**Task to carry out:**
Convert the records below into a JSON list of strings, one string per line, and leave out blank lines.

::: Dataset records :::

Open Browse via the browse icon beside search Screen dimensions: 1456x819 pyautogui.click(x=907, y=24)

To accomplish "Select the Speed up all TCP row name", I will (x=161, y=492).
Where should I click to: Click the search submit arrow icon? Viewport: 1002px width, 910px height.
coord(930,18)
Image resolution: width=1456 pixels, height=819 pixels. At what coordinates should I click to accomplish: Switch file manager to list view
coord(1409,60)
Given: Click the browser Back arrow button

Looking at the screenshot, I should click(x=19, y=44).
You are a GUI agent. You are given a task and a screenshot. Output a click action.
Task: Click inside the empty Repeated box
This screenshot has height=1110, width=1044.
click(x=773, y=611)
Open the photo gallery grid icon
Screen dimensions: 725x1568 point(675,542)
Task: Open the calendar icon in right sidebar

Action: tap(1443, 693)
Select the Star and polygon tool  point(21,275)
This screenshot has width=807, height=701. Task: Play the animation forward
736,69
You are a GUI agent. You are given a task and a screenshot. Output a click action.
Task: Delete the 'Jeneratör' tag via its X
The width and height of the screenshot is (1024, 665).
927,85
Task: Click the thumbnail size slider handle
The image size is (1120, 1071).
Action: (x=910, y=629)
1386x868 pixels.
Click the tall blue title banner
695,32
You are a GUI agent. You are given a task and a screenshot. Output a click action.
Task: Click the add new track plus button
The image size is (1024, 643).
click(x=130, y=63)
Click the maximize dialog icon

:::

**Task result:**
[
  "Open Browse via the browse icon beside search Screen dimensions: 1456x819 pyautogui.click(x=907, y=24)",
  "To accomplish \"Select the Speed up all TCP row name\", I will (x=161, y=492).",
  "Where should I click to: Click the search submit arrow icon? Viewport: 1002px width, 910px height.",
  "coord(930,18)",
  "Image resolution: width=1456 pixels, height=819 pixels. At what coordinates should I click to accomplish: Switch file manager to list view",
  "coord(1409,60)",
  "Given: Click the browser Back arrow button",
  "Looking at the screenshot, I should click(x=19, y=44).",
  "You are a GUI agent. You are given a task and a screenshot. Output a click action.",
  "Task: Click inside the empty Repeated box",
  "This screenshot has height=1110, width=1044.",
  "click(x=773, y=611)",
  "Open the photo gallery grid icon",
  "Screen dimensions: 725x1568 point(675,542)",
  "Task: Open the calendar icon in right sidebar",
  "Action: tap(1443, 693)",
  "Select the Star and polygon tool  point(21,275)",
  "This screenshot has width=807, height=701. Task: Play the animation forward",
  "736,69",
  "You are a GUI agent. You are given a task and a screenshot. Output a click action.",
  "Task: Delete the 'Jeneratör' tag via its X",
  "The width and height of the screenshot is (1024, 665).",
  "927,85",
  "Task: Click the thumbnail size slider handle",
  "The image size is (1120, 1071).",
  "Action: (x=910, y=629)",
  "1386x868 pixels.",
  "Click the tall blue title banner",
  "695,32",
  "You are a GUI agent. You are given a task and a screenshot. Output a click action.",
  "Task: Click the add new track plus button",
  "The image size is (1024, 643).",
  "click(x=130, y=63)",
  "Click the maximize dialog icon"
]